Le Digital est à l’origine de nouvelles menaces très directes pour l’entreprise, au-delà des problématiques opérationnelles qui l’obligent à faire évoluer son business model face aux innovations de la concurrence.
Pour ne prendre qu’un exemple significatif, à l’ère du « Cloud » et du « Big Data », le transfert et le partage des données de sources variées s’intensifient, ce qui va de pair avec le développement de la cybercriminalité. Selon le baromètre du risque 2017 d’Axa, les « cyber-incidents » sont en 3ème position des 10 risques les plus significatifs pour l’entreprise. La facture d’une cyberattaque est parfois colossale et peut rapidement atteindre plusieurs centaines de millions d’euros. Face à cette menace, la fonction d’audit interne doit se positionner comme une ligne de défense pour l’entreprise et mettre en place un dispositif de sécurisation approprié sur la base de :
Le Digital vient aussi changer les méthodes et modes de travail des fonctions de l’entreprise. Le perfectionnement des outils d’analyse des données[1] et la généralisation des outils de business intelligence au sein des organisations permettent aux équipes d’audit interne d’automatiser et d’optimiser le traitement de la donnée de bout en bout, de la préparation jusqu’à l’analyse et la restitution. Des contrôles exhaustifs deviennent possibles et remplacent l’approche par échantillon « représentatif » dont la pertinence était limitée sur des volumes importants de transactions. L’auditeur peut dès lors se concentrer sur l’interprétation des analyses toujours plus avancées[2], l’élaboration de recommandations à valeur ajoutée, ainsi que la communication au management des messages clés[3].

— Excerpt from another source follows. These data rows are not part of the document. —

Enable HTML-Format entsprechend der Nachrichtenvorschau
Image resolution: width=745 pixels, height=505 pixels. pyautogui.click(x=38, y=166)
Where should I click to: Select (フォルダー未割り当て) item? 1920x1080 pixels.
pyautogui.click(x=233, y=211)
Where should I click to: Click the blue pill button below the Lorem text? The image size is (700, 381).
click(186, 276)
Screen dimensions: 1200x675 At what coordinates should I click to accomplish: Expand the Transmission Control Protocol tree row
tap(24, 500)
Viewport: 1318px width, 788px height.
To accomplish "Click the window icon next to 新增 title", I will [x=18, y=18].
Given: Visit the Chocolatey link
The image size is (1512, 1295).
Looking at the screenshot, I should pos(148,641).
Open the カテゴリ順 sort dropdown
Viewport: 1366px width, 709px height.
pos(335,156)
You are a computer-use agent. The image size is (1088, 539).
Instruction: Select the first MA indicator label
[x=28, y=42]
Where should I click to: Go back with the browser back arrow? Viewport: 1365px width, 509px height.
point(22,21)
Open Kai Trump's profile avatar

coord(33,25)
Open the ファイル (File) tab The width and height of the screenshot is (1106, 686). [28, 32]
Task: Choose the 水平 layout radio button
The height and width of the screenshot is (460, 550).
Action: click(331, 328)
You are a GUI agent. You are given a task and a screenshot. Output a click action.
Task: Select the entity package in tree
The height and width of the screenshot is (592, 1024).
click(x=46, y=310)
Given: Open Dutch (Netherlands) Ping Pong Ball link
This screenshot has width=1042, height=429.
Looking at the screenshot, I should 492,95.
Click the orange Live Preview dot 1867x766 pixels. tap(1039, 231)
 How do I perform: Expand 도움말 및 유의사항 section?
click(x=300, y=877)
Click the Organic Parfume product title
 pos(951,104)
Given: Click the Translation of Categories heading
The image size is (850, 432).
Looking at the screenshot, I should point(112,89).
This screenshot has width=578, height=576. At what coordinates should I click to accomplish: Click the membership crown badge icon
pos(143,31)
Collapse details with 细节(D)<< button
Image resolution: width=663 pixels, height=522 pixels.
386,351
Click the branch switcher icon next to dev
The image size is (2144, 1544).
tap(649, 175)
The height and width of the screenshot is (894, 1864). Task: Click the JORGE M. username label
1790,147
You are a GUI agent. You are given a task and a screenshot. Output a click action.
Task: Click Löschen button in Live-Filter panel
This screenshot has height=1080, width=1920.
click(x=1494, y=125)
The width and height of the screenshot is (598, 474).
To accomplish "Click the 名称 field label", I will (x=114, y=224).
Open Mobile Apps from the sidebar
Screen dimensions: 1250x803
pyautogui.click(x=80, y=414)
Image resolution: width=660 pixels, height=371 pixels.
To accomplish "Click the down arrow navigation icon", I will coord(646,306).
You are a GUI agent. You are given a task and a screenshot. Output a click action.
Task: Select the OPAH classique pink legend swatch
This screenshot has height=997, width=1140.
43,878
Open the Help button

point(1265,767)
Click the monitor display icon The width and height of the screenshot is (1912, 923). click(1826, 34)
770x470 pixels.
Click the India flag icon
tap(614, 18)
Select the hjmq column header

Les nouveaux outils peuvent dépasser le cadre de l’audit interne pour répondre aux enjeux plus transverses de la fonction GRC (Gouvernance, Risque et Conformité) en intégrant les dimensions de contrôle et d’audit continu, de gestion du risque permanent, et de conformité[4]. Les équipes d’audit interne gagnent ainsi en temps et en efficacité dans leurs missions. Elles peuvent produire des analyses plus approfondies, focalisées sur les problématiques à enjeux pour les opérationnels, et dans des délais réduits.
Enfin, les innovations observées sont aussi les vecteurs de nouveaux modes de communication et d’organisation du travail. Les rapports d’audit passent du format papier au format numérisé, sont partagés sur des plateformes collaboratives[5]. Le travail à distance par visio-conférences[6] permet aux auditeurs internes de limiter leurs déplacements sur certaines phases de la mission pour alléger la pression sur les opérationnels, les contraintes sur leur vie personnelle, et réaliser ainsi des économies significatives.
A très court terme, le Digital vient changer le métier d’auditeur interne sur 3 principaux aspects :
Ces changements impliquent une révolution de positionnement pour l’auditeur interne qui devient un « Digital Internal Auditor » aux services d’opérations de plus en plus dématérialisées au sein de l’entreprise. Les compétences recherchées deviennent le Data Analytics, la maîtrise d’environnement et d’architecture IT complexes et une attitude de « Business Partner », relais des différentes fonctions de l’entreprise afin d’anticiper et de prévenir les risques dans un environnement toujours plus disruptif.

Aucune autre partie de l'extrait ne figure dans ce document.